■ Task instructions ■
Render as a numbered list the lines starting at the one that contains "How do I perform: Toggle" and ending with the one that contains "click(1213, 519)", both included. Omit blank lines and leave the pictures out of the answer.

begin Data shown

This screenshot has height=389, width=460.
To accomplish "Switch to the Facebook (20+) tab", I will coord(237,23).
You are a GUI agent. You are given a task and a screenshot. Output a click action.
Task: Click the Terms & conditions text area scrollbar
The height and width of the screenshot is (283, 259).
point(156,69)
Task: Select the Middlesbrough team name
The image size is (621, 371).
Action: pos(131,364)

end Data shown
begin Data shown

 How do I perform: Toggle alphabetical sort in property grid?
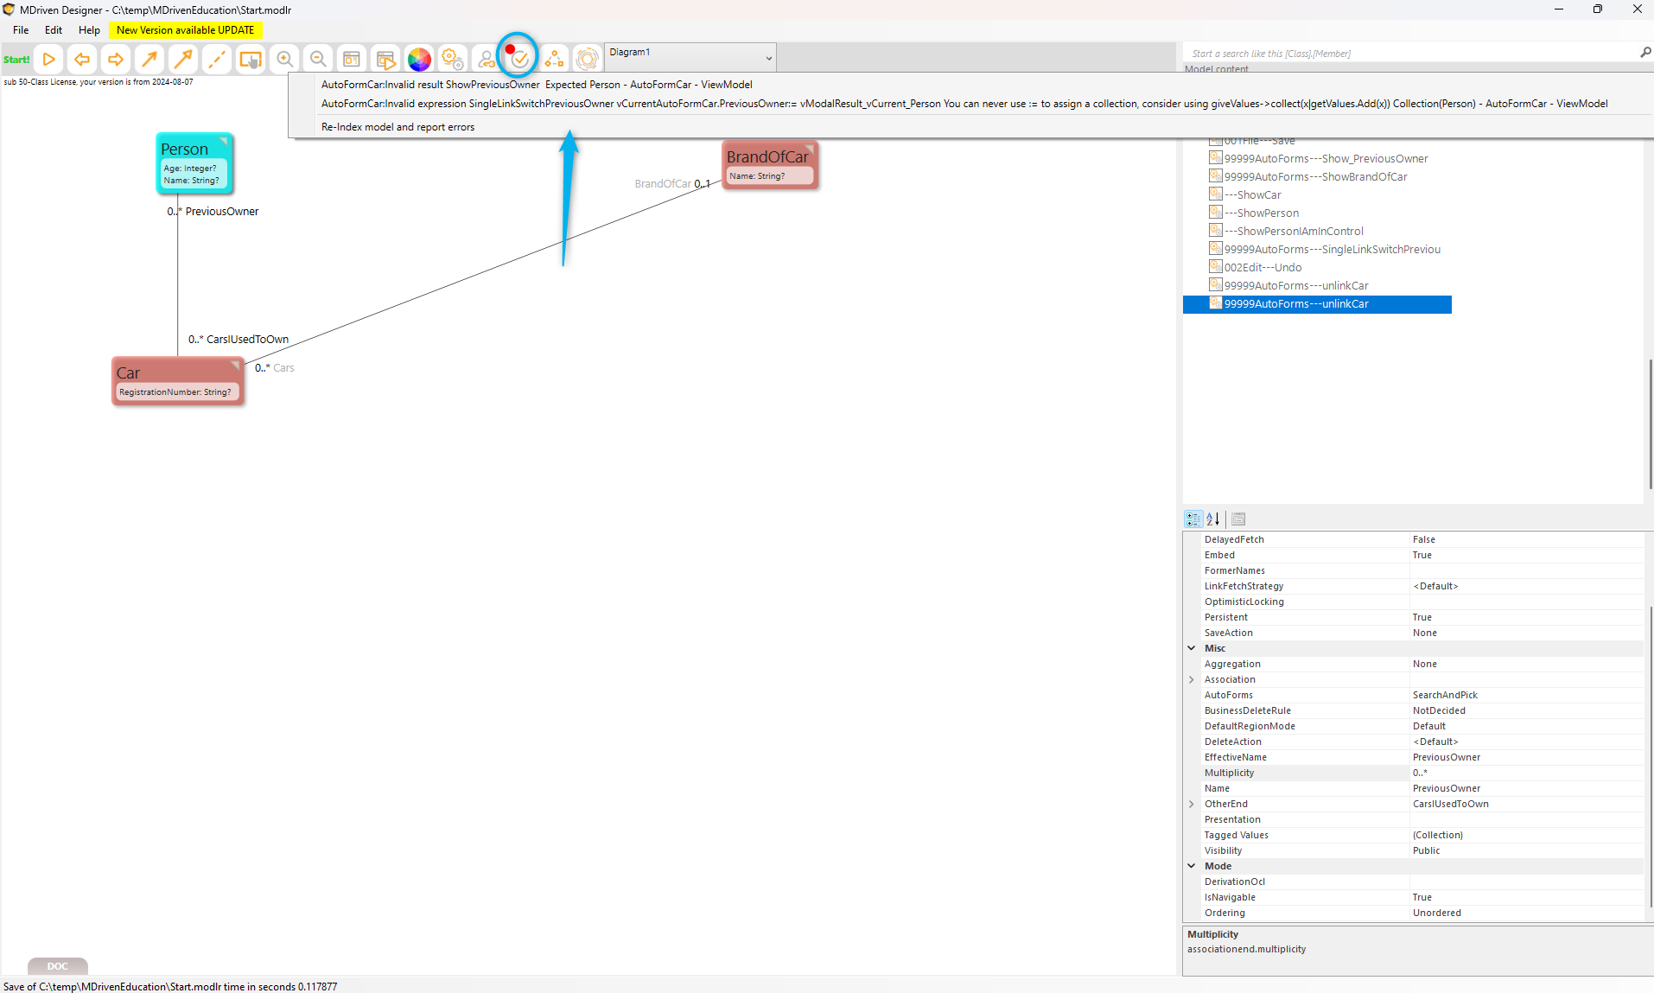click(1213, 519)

end Data shown

■ Completed exercise ■
1.  How do I perform: Toggle alphabetical sort in property grid?
2. click(1213, 519)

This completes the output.